→ **RECORD SET**:
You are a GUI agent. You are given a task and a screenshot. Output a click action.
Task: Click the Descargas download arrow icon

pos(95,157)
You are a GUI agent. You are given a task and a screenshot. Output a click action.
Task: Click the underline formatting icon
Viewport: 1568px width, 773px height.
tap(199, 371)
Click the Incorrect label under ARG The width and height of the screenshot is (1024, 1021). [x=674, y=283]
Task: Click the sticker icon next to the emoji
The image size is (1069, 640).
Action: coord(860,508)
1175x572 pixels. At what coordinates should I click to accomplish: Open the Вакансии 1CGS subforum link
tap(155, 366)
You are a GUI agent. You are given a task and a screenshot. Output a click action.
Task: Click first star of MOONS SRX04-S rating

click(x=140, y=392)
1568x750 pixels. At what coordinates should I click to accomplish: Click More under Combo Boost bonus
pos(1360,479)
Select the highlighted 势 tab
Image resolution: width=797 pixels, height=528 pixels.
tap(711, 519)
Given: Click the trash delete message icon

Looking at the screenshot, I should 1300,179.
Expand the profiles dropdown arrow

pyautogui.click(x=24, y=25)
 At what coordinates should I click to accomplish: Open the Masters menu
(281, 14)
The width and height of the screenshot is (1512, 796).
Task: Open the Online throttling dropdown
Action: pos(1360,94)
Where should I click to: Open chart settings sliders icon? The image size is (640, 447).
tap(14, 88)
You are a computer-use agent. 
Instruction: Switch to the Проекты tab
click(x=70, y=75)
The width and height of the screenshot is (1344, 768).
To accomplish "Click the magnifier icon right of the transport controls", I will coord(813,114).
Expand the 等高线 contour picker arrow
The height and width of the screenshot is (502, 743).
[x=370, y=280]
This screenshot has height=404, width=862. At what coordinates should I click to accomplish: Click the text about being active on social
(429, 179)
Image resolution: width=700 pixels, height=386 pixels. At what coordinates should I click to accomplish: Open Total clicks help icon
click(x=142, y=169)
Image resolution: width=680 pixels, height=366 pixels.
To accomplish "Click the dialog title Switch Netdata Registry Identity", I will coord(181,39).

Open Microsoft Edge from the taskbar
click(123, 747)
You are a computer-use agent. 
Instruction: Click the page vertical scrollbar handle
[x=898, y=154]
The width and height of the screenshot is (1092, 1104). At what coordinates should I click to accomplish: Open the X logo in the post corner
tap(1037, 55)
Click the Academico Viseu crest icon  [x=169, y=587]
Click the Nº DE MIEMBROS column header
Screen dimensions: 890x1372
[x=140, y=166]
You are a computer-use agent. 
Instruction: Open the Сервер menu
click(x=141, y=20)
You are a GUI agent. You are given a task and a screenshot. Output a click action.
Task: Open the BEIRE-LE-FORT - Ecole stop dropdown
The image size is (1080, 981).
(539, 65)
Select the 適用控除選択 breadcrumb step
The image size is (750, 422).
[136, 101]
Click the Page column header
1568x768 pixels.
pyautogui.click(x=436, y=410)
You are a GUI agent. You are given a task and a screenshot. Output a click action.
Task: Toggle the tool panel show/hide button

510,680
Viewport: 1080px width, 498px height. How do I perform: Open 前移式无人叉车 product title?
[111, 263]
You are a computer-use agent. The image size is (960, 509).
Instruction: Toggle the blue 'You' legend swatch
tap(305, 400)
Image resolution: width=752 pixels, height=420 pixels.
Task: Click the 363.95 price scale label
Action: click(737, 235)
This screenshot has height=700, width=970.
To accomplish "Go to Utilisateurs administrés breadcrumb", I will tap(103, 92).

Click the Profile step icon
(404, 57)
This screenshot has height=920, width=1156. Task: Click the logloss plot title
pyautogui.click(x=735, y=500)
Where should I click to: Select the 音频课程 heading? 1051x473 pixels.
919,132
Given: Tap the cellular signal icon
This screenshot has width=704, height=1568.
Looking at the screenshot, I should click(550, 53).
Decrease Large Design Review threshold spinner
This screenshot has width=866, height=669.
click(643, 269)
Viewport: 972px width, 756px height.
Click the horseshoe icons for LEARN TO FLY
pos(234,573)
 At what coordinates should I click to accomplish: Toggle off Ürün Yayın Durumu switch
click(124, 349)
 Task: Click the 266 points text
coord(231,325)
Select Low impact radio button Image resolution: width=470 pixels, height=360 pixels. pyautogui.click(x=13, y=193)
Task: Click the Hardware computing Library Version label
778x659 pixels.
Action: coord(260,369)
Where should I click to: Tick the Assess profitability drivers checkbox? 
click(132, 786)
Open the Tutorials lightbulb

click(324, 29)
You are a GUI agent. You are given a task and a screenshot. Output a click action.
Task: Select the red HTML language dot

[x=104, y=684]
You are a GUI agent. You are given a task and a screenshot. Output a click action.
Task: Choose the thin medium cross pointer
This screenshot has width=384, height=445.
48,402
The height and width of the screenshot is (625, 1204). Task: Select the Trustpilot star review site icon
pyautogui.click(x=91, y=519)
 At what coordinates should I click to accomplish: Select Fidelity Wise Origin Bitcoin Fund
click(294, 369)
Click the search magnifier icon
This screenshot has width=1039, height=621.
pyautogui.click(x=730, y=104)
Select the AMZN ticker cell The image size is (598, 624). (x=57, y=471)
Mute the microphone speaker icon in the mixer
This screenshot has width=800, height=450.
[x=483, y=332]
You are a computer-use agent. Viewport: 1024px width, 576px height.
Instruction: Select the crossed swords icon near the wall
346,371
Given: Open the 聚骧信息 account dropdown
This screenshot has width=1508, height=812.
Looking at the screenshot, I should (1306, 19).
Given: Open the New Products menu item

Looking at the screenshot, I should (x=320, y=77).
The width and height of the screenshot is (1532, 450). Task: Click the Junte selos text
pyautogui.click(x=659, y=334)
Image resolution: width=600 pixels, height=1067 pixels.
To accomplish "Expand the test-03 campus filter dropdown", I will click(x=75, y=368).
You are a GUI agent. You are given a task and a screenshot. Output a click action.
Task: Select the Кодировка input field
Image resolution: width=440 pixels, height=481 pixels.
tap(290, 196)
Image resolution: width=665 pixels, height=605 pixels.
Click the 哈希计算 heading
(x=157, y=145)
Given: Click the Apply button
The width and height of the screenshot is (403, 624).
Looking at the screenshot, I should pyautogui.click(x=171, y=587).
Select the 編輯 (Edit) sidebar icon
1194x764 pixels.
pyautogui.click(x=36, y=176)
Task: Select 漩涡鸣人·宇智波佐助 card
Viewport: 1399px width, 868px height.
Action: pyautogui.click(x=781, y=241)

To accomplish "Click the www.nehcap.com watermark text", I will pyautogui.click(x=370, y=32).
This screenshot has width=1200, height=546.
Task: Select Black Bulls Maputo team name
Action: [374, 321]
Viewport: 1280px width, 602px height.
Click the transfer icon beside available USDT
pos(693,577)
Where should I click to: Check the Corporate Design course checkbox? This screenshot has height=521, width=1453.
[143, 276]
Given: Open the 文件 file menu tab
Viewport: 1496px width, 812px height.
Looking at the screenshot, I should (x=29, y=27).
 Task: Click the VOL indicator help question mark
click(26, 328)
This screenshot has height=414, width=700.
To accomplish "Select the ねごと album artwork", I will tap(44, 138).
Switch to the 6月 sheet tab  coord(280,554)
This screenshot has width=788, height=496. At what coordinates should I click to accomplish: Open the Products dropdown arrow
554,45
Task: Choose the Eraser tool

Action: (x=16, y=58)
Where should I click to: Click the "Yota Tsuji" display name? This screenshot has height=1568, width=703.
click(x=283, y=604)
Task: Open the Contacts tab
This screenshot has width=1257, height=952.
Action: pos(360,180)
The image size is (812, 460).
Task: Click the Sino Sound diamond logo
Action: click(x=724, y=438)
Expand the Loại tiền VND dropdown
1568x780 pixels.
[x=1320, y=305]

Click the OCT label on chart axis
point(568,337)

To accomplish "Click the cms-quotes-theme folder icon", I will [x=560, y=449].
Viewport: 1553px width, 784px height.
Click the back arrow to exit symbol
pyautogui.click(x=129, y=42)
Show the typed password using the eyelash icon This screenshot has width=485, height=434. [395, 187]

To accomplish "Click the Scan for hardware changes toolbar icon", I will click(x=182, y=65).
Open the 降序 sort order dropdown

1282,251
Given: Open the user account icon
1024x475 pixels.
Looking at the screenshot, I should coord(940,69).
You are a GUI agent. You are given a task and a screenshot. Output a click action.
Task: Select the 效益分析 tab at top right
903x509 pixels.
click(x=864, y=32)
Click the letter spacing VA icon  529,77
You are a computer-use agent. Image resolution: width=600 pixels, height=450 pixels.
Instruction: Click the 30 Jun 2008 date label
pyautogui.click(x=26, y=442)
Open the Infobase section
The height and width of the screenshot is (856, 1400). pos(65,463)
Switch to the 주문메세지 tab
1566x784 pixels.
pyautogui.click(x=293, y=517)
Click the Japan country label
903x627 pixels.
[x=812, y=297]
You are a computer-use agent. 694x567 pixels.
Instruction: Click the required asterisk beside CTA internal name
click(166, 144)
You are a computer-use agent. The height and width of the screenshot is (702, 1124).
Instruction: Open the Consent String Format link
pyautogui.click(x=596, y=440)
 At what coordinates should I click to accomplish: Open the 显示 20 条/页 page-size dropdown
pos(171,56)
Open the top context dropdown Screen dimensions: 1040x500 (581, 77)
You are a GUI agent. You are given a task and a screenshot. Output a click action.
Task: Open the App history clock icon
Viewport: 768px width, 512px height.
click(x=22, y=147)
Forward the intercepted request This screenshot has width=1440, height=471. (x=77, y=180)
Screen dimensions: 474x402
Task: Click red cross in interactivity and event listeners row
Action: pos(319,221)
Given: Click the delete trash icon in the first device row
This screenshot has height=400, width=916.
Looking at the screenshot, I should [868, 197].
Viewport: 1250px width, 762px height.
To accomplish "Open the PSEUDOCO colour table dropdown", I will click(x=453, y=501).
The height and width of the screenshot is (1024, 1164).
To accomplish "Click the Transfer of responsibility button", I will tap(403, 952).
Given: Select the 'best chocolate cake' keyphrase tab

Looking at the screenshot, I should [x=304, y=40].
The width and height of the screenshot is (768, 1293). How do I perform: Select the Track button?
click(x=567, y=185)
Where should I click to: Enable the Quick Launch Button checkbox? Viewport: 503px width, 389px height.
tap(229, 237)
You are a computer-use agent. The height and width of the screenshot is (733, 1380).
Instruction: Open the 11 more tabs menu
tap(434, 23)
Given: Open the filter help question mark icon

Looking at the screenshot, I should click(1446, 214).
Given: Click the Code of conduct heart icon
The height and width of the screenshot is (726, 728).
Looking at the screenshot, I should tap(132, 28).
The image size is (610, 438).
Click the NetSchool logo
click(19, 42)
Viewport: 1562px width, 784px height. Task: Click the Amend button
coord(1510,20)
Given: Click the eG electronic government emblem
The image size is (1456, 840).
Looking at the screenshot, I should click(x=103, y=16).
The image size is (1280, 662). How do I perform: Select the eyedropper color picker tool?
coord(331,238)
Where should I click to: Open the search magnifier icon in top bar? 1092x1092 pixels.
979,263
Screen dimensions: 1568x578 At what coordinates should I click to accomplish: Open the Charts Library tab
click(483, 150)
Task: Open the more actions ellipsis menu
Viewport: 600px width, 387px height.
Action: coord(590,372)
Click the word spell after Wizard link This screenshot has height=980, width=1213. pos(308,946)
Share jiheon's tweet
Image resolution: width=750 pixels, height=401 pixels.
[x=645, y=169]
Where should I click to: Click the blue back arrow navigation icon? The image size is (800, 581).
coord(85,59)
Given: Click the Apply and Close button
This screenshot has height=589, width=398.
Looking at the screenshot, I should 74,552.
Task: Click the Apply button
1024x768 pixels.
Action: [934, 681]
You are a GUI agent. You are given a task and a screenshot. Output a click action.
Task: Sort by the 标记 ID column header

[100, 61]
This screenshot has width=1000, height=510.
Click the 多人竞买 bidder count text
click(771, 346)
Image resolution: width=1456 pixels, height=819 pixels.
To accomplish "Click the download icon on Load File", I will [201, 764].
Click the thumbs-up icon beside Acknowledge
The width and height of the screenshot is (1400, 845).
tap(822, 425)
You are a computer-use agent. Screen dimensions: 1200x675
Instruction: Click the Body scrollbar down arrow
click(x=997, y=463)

→ **REQUIRED WORK**: Please transcribe exactly the lines above from the line that has "Instruction: Open the Consent" up to and including the line that has "The height and width of the screenshot is (1024, 1164)."; no other line belongs in the answer.

→ **RESPONSE TO THIS TASK**:
Instruction: Open the Consent String Format link
pyautogui.click(x=596, y=440)
 At what coordinates should I click to accomplish: Open the 显示 20 条/页 page-size dropdown
pos(171,56)
Open the top context dropdown Screen dimensions: 1040x500 (581, 77)
You are a GUI agent. You are given a task and a screenshot. Output a click action.
Task: Open the App history clock icon
Viewport: 768px width, 512px height.
click(x=22, y=147)
Forward the intercepted request This screenshot has width=1440, height=471. (x=77, y=180)
Screen dimensions: 474x402
Task: Click red cross in interactivity and event listeners row
Action: pos(319,221)
Given: Click the delete trash icon in the first device row
This screenshot has height=400, width=916.
Looking at the screenshot, I should [868, 197].
Viewport: 1250px width, 762px height.
To accomplish "Open the PSEUDOCO colour table dropdown", I will click(x=453, y=501).
The height and width of the screenshot is (1024, 1164).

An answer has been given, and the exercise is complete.